_Requirements_
Tally the lines in the listing below that contain the word "Open". Reply with the number alone.

_Data rows_
....................
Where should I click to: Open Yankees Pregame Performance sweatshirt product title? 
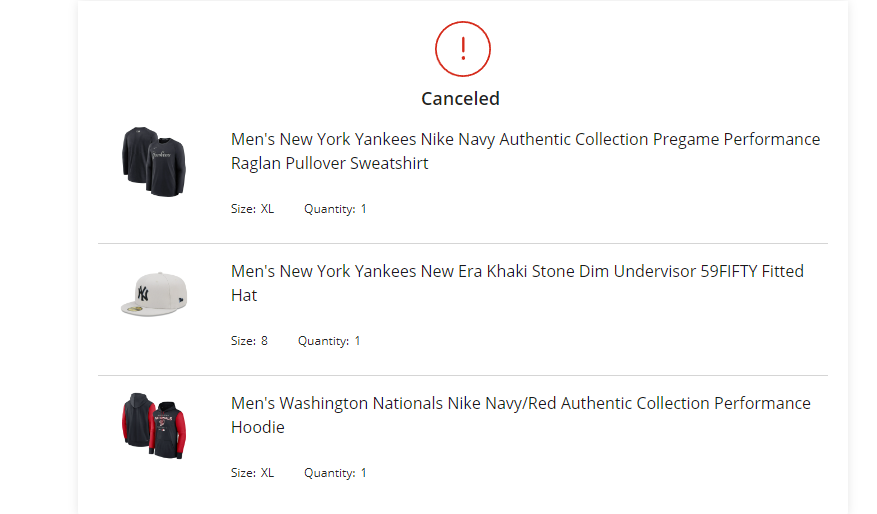tap(525, 151)
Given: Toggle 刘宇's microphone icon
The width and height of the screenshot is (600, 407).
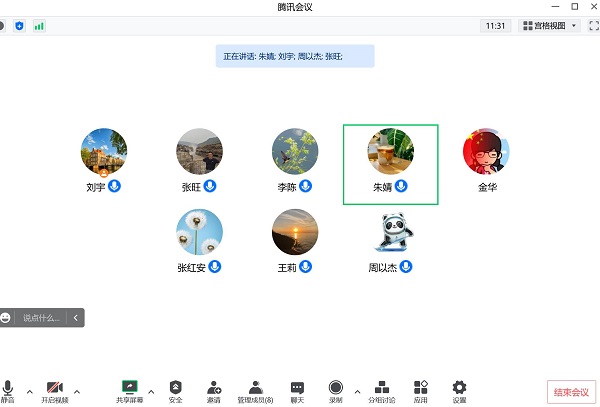Looking at the screenshot, I should (115, 186).
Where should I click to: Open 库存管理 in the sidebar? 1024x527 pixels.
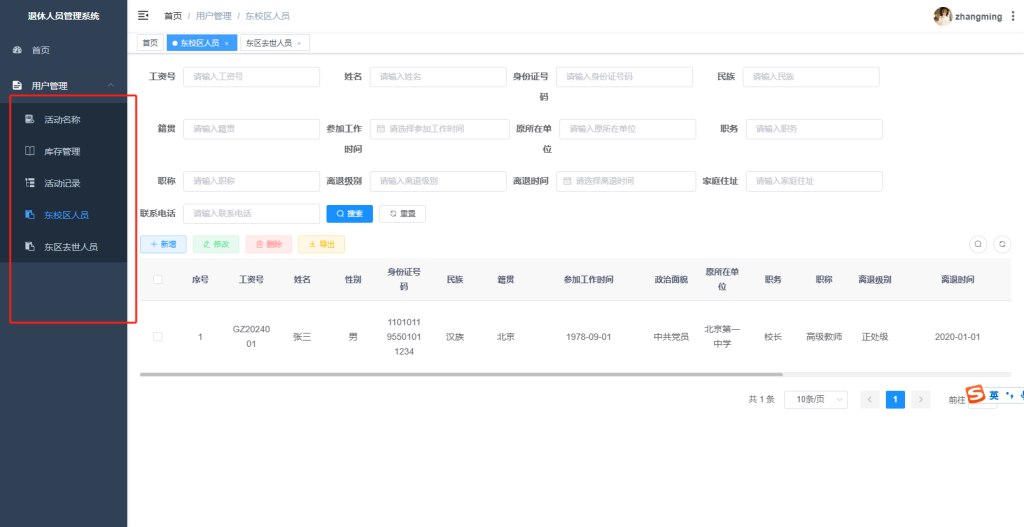62,152
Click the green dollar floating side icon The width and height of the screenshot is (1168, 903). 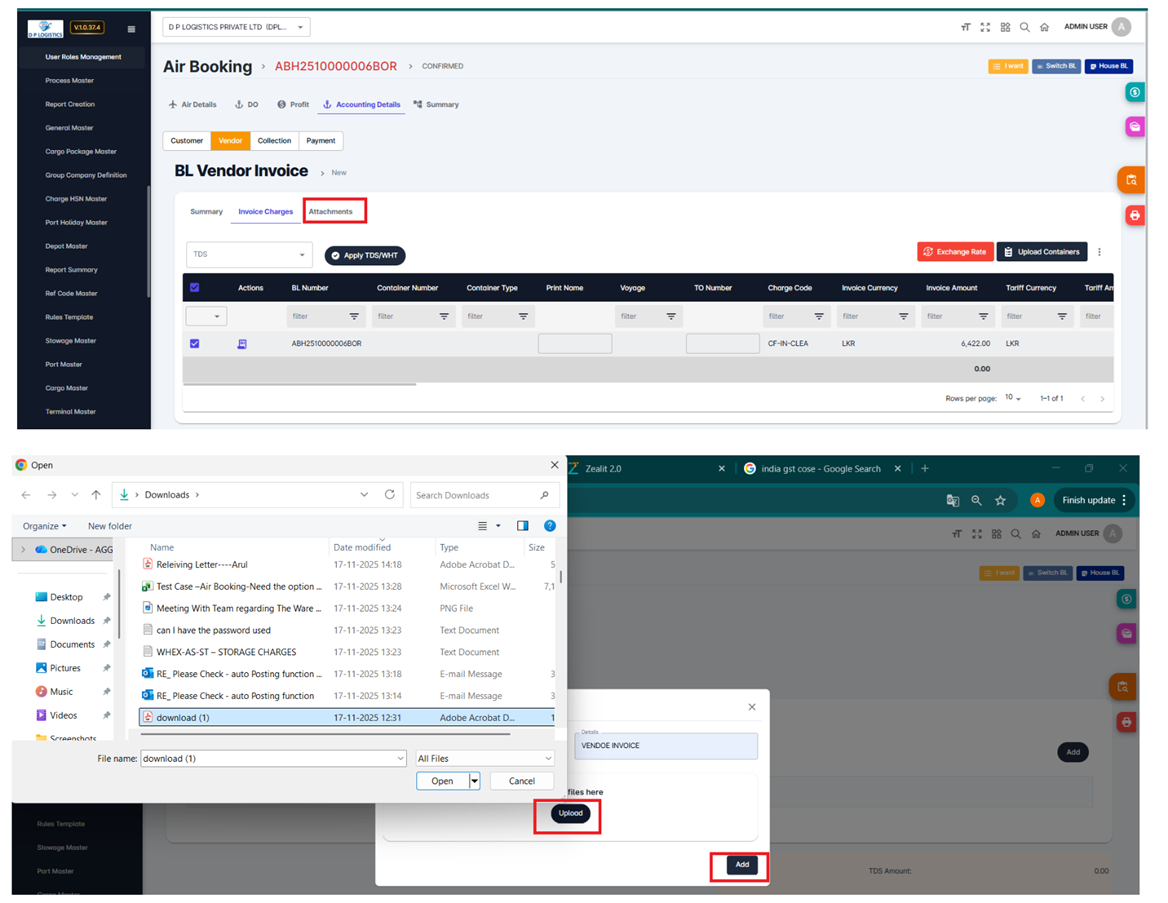click(1134, 92)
....................
_Answer for this exercise_
2